A Letter to Adele
I remember when I heard your voice for the first time. 21 had just come out, and your soulful voice on “Rollin’ in the Deep” made me mistake you for a black woman. When I found out you were white — British, no less — I was thrown for a loop. How could a white woman sing like this? I thought. I was both confused and suspicious; I loved your music, but figured that, like Christina Aguilera, Britney Spears, Katy Perry, Miley Cyrus, and Iggy Azalea, you were just another point in the history of white people whitepeopling, stealing our shit and making it your own.
See, what you might not understand — what I think many white people don’t understand — is that, like Ariel in The Little Mermaid, black people have had their voices stolen since we were introduced to the West. Elvis stole gospel and the blues and made it “rock n’ roll.” Thomas Edison’s lightbulb gained commercial appeal by Lewis Latimer, but we only know Edison. Henrietta Lacks’ cells continue to provide life to those who are on the brink of death. And Iggy continues to think she is special. So when I heard “Rollin’ in the Deep,” I kept it on repeat; but I did it with suspicion. I loved your voice but struggled with your whiteness — and the success your whiteness afforded you.
And then you won another Grammy on Sunday. And with that win, I knew you were different.
You did what Macklemore and Iggy did not have the courage or moral strength to do; you gave it up. Even if this was symbolic — even if you left that stage with the award in hand — you made it clear that the award wasn’t yours. It was Beyonce’s, you told us; you took the stage made possible by our contributions and manipulated your privilege to bring a spotlight to one of the most powerful black women in American history. While Taylor Swift cried because her moment was stolen, you cried because you know Beyonce’s moment was stolen.
And this gave me hope.
Don’t get me wrong, Adele. I think you have quite a bit of work to do — as do most of us. But to hear you reject the prestige of this award, and to stan(d) for a black woman in the midst of other white people meant something to me.
You didn’t Amy Schumer or Lena Dunham your feminism; you didn’t make yourself into a white martyr like The Blind Side; you didn’t scream “Black Lives Matter!” into the mic to signal your solidarity or your “wokeness.” You simply slid to the side, faded into black, allowed the blackness of your own whiteness to shine. Although I hate white women tears, your tears weren’t tears of guilt, but of acknowledgement. You put shame to the Grammy’s; and for that, I am thankful.
You knew that “the resistance of the other does not do violence” to you. You knew that the other “has a positive structure,” that the very presence of Beyonce’s unapologetic blackness made you better, invited you to be a more compassionate, thoughtful, and equitable human being. In short, you knew what many white people don’t know: you knew that blackness doesn’t threaten whiteness but makes it human, brings it down from its mythical normativity and situates it in a world of relation.

◆ WORK INSTRUCTION A
Answer these questions about the letter to Adele:
(i) Which song does the writer name as the one on which they first heard Adele's voice?
(ii) Who does the letter say gave Thomas Edison's lightbulb its commercial appeal?
(iii) According to the letter, why did Taylor Swift cry?
◆ WORK INSTRUCTION B
For each statement, say whether it agrees with the letter to Adele, and quote the words that decide it.
(i) The writer first took Adele for a black woman.
(ii) The writer says Adele screamed "Black Lives Matter!" into the mic.
(iii) The writer believes Adele has no more work to do.
◆ WORK INSTRUCTION C
Reproduce the letter to Adele from "And then you" up to and including "moment was stolen.".

◆ DATA PROVIDED

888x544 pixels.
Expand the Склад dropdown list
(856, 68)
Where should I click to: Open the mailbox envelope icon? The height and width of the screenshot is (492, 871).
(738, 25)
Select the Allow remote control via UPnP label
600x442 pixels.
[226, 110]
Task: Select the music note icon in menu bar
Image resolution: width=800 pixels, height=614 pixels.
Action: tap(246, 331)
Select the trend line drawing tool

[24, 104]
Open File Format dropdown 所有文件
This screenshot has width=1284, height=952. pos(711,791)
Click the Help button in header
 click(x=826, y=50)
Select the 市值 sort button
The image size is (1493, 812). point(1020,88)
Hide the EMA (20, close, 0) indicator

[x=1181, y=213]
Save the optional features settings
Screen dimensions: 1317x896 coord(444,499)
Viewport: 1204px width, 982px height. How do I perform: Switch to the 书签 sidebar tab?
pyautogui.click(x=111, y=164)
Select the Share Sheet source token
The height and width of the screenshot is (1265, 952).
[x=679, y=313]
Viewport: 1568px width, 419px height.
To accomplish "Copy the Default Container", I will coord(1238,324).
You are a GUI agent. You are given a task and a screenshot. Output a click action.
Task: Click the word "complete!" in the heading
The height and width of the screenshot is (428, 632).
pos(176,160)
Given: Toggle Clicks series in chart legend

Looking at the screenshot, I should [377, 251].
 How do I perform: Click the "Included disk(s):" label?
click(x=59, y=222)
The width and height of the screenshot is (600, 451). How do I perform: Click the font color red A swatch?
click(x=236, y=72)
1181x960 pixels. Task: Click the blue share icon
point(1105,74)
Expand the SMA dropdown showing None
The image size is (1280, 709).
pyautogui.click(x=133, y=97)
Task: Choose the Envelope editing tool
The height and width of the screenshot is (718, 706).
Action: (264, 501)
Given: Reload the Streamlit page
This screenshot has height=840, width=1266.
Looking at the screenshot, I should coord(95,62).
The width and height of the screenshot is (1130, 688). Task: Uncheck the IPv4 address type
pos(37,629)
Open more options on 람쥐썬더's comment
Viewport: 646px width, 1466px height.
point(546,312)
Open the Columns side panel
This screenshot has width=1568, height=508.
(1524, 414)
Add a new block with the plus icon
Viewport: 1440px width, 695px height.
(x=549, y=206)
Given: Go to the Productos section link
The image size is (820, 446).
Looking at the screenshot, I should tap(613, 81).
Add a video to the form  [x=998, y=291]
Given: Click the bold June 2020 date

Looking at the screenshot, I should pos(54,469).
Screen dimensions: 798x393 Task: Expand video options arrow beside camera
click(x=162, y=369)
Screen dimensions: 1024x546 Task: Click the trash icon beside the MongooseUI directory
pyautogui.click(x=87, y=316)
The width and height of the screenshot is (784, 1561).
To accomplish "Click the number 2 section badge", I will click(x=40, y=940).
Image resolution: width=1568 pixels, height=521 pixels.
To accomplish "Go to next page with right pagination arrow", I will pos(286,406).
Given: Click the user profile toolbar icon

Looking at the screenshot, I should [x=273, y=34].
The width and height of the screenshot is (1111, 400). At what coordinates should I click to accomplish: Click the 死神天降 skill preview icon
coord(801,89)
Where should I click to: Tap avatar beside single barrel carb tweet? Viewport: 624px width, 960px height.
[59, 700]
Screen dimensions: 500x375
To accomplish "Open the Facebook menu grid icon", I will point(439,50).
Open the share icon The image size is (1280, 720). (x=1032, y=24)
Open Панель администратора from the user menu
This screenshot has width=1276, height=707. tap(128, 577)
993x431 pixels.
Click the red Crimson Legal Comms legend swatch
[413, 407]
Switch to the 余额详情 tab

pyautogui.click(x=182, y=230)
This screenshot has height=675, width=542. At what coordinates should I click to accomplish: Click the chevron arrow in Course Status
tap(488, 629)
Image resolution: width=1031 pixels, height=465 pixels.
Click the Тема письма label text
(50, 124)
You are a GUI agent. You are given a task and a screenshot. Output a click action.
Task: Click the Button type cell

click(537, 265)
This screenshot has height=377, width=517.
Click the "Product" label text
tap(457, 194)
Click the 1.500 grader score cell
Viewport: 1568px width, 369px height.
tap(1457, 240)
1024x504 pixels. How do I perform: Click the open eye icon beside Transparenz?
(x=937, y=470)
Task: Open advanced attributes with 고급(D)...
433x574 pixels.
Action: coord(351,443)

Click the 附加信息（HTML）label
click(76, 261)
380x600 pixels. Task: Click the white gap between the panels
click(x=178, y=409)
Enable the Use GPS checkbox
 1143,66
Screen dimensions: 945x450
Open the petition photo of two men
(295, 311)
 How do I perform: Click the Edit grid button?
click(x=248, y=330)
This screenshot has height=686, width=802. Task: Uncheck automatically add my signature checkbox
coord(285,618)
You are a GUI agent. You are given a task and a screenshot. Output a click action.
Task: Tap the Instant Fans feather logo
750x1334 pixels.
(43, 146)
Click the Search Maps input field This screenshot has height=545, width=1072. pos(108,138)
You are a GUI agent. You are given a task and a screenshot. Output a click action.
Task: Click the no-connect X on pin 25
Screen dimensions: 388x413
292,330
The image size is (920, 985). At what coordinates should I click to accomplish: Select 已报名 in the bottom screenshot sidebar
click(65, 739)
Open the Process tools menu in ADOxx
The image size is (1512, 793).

◆ RESPONSE BOX A
(i) “Rollin’ in the Deep”
(ii) Lewis Latimer
(iii) She cried because her moment was stolen.

◆ RESPONSE BOX B
(i) Yes: "your soulful voice on “Rollin’ in the Deep” made me mistake you for a black woman"
(ii) No: "you didn’t scream “Black Lives Matter!” into the mic"
(iii) No: "I think you have quite a bit of work to do"

◆ RESPONSE BOX C
And then you won another Grammy on Sunday. And with that win, I knew you were different.
You did what Macklemore and Iggy did not have the courage or moral strength to do; you gave it up. Even if this was symbolic — even if you left that stage with the award in hand — you made it clear that the award wasn’t yours. It was Beyonce’s, you told us; you took the stage made possible by our contributions and manipulated your privilege to bring a spotlight to one of the most powerful black women in American history. While Taylor Swift cried because her moment was stolen, you cried because you know Beyonce’s moment was stolen.